When questioned about how the FDA factors animal welfare into its review process for genetic alterations to farmed animals, a spokesperson told me, “Our review includes an evaluation of animal safety in which we take into account physical health and, to the degree that it can be measured in a species, behavioral health. To the extent that animal health encompasses animal welfare, our approval process does include it.”
Shriver hopes that, at the very least, there’s more public discussion about gene editing farmed animals.
“There are a lot of these technological solutions on the horizon: Plant-based alternatives are getting better every year, and cultured meat is something that’s being worked on and gets a lot of discussion in the press. But I feel like gene editing is not debated as much in public, yet it also could have really dramatic implications,” he says. “There needs to be a robust debate about what the future could look like.”
The present is untenable; the global factory farming of tens of billions of animals each year accelerates climate change, endangers public health, and has reduced feeling beings into little more than mere machines.

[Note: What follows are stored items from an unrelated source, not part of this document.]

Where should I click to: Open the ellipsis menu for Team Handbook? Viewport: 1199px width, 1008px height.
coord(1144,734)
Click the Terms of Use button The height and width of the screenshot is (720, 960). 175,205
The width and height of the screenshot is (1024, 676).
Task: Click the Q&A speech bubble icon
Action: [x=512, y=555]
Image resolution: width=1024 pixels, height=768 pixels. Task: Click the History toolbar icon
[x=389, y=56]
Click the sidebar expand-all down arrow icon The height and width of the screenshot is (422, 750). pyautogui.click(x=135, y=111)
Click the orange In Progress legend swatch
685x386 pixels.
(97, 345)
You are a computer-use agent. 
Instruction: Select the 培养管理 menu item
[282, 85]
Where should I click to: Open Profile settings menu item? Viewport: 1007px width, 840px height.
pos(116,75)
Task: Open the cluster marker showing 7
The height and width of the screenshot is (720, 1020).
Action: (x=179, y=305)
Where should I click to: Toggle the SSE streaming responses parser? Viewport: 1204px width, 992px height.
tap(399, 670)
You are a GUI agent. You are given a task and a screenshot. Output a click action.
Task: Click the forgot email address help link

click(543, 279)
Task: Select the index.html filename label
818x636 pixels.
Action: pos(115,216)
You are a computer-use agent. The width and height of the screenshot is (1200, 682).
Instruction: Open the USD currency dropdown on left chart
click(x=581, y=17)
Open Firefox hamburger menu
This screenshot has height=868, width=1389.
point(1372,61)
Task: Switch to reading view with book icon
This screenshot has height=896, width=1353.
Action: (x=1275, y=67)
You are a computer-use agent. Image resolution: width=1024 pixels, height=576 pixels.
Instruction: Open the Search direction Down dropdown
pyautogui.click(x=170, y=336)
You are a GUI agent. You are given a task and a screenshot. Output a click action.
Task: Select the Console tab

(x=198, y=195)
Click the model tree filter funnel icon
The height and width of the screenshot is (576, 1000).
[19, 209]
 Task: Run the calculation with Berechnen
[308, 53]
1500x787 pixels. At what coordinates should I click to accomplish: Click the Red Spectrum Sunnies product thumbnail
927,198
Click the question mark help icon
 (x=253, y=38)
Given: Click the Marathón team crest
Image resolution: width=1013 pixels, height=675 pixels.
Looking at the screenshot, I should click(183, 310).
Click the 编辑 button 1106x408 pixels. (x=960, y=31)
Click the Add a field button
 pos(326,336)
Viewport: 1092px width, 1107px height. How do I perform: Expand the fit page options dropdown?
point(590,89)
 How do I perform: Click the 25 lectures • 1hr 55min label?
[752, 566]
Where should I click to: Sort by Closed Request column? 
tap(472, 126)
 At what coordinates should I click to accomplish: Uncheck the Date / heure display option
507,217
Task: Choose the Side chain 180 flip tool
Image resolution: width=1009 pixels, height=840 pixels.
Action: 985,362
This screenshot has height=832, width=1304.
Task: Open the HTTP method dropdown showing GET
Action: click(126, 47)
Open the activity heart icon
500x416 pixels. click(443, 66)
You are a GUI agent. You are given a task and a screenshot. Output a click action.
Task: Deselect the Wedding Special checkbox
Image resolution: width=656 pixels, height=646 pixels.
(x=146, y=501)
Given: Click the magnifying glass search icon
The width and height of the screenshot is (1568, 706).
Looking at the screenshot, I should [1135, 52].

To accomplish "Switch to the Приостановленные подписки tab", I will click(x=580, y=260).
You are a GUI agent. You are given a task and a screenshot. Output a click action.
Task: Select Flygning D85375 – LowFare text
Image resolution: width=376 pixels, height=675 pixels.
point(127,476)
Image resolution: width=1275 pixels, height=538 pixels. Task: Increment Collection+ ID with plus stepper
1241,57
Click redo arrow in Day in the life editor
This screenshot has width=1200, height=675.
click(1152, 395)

Despite more awareness than ever of the ills of industrialized farming, and increasingly stronger moral pleas to end it, it pushes forward unabated: US meat consumption is at an all-time high, and the United Nations anticipates the global appetite for meat is expected to rise 73 percent by 2050. Gene editing animals to reduce their suffering may appear to be an extreme response to an extreme situation, but it’s one that should at least be on the metaphorical table — and perhaps, the dinner table too.